Endeavourers Reveal Day 6 – Raindrops
It is time for the reveal day of the online group The Endeavourers. This time our theme was “Raindrops Keep Falling on My Head.”
I love rainy days because I can stay inside and work on art projects with no guilt. Here in the Houston area, we get plenty of rain, on average about 50 inches a year (about 1260 mm).
But occasionally, as with Hurricane Harvey, we can get that much rain in one week! And, as this part of Texas is very flat, and subjected to a lot of urban sprawl, when we get a lot of rain in a short amount of time, it has nowhere to go, and the flooding is horrible.
I have helped to clean up after floods about six times, and it has made me really cognizant of the importance of digitizing and uploading photos. I finished that with my own family photos about a decade ago, but, in July 2017, I got boxes and boxes of photos from my husband’s family, when his mom moved out of her flood-prone house. And just in time, because Harvey hit about six weeks later. Some of the photos had already been through a flood or two, and if I hadn’t taken them home, they probably would have been lost forever.

**WRITTEN PROBLEM A**:
Could you repeat the part of the blog post about rainy days that opens with the words "I have helped" and closes with "been lost forever.", swapping "Harvey" for "the storm"?

**GIVEN RECORDS**:
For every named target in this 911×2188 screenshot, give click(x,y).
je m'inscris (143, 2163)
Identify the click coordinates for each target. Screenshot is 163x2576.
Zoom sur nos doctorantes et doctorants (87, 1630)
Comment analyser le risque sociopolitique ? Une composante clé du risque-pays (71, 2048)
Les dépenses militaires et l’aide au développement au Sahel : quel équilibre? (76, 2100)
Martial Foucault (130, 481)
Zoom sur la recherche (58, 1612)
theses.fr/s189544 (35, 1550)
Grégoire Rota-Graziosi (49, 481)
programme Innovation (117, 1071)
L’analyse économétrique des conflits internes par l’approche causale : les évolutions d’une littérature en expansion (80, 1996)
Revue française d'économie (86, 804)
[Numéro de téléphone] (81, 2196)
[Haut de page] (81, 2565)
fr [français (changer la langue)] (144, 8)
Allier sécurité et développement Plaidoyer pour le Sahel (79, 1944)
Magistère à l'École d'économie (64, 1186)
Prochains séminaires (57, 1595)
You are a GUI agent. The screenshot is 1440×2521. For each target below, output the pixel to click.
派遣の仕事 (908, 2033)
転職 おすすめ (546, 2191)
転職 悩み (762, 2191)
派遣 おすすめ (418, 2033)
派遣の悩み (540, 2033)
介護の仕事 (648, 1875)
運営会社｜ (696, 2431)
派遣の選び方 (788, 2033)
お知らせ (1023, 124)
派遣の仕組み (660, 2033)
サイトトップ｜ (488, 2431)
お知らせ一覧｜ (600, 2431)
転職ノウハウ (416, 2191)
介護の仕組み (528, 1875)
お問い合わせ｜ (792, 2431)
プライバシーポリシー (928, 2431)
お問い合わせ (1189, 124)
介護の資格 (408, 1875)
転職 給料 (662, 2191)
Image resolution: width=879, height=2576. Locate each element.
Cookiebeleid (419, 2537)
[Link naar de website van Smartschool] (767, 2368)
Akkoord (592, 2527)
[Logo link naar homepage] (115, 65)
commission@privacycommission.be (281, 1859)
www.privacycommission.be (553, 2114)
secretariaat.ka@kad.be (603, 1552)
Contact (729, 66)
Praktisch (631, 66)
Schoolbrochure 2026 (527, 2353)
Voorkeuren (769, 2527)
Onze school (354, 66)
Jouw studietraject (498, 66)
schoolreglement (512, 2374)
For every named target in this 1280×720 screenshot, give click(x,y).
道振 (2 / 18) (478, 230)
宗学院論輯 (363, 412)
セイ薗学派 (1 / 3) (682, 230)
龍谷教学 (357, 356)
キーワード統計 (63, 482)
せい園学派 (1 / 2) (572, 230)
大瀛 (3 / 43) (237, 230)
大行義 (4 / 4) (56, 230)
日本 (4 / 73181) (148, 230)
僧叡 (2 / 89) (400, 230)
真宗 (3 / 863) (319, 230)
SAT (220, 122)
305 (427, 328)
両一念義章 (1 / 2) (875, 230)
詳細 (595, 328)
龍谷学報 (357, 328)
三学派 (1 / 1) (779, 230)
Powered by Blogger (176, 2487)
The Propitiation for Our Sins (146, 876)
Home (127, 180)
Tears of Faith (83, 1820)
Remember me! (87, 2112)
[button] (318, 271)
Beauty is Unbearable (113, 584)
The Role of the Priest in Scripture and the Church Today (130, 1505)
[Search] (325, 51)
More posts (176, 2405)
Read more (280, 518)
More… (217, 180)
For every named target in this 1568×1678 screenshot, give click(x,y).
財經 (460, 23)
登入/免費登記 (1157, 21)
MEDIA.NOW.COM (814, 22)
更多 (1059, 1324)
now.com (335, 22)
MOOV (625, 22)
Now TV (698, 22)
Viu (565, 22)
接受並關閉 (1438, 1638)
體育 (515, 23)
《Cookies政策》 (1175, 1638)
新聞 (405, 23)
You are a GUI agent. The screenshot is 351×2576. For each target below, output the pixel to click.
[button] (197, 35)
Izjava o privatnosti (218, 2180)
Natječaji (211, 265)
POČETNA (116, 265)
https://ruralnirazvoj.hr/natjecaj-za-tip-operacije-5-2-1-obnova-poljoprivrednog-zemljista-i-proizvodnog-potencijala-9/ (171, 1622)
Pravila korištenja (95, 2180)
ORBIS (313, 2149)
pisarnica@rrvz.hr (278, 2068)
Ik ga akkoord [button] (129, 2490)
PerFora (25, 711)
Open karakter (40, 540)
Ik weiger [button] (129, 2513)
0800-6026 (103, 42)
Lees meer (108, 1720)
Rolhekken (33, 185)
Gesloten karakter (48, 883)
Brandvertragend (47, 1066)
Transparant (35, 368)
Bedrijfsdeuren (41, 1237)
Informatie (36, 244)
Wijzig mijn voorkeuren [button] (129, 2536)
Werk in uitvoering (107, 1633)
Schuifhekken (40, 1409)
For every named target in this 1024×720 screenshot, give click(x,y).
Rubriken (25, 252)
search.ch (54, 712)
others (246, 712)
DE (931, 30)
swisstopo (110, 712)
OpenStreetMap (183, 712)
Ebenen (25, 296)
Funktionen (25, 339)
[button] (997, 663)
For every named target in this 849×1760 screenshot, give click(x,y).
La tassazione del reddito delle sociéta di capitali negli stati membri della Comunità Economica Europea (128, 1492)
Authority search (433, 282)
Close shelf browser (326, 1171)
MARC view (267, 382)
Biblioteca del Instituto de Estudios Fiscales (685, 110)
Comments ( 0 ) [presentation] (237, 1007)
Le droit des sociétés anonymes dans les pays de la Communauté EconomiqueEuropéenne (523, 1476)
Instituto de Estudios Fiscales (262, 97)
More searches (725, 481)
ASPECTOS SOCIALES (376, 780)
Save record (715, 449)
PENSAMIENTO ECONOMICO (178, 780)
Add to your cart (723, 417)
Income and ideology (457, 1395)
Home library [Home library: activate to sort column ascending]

**WRITTEN PROBLEM B**:
Could you lay out the records, from their first line through the line containing "派遣の悩み (540, 2033)", as a Markdown table with the columns Row and Line, leaving out blank lines?

**EXPECTED ANSWER A**:
I have helped to clean up after floods about six times, and it has made me really cognizant of the importance of digitizing and uploading photos. I finished that with my own family photos about a decade ago, but, in July 2017, I got boxes and boxes of photos from my husband’s family, when his mom moved out of her flood-prone house. And just in time, because the storm hit about six weeks later. Some of the photos had already been through a flood or two, and if I hadn’t taken them home, they probably would have been lost forever.

**EXPECTED ANSWER B**:
| Row | Line |
|---|---|
| 1 | For every named target in this 911×2188 screenshot, give click(x,y). |
| 2 | je m'inscris (143, 2163) |
| 3 | Identify the click coordinates for each target. Screenshot is 163x2576. |
| 4 | Zoom sur nos doctorantes et doctorants (87, 1630) |
| 5 | Comment analyser le risque sociopolitique ? Une composante clé du risque-pays (71, 2048) |
| 6 | Les dépenses militaires et l’aide au développement au Sahel : quel équilibre? (76, 2100) |
| 7 | Martial Foucault (130, 481) |
| 8 | Zoom sur la recherche (58, 1612) |
| 9 | theses.fr/s189544 (35, 1550) |
| 10 | Grégoire Rota-Graziosi (49, 481) |
| 11 | programme Innovation (117, 1071) |
| 12 | L’analyse économétrique des conflits internes par l’approche causale : les évolutions d’une littérature en expansion (80, 1996) |
| 13 | Revue française d'économie (86, 804) |
| 14 | [Numéro de téléphone] (81, 2196) |
| 15 | [Haut de page] (81, 2565) |
| 16 | fr [français (changer la langue)] (144, 8) |
| 17 | Allier sécurité et développement Plaidoyer pour le Sahel (79, 1944) |
| 18 | Magistère à l'École d'économie (64, 1186) |
| 19 | Prochains séminaires (57, 1595) |
| 20 | You are a GUI agent. The screenshot is 1440×2521. For each target below, output the pixel to click. |
| 21 | 派遣の仕事 (908, 2033) |
| 22 | 転職 おすすめ (546, 2191) |
| 23 | 転職 悩み (762, 2191) |
| 24 | 派遣 おすすめ (418, 2033) |
| 25 | 派遣の悩み (540, 2033) |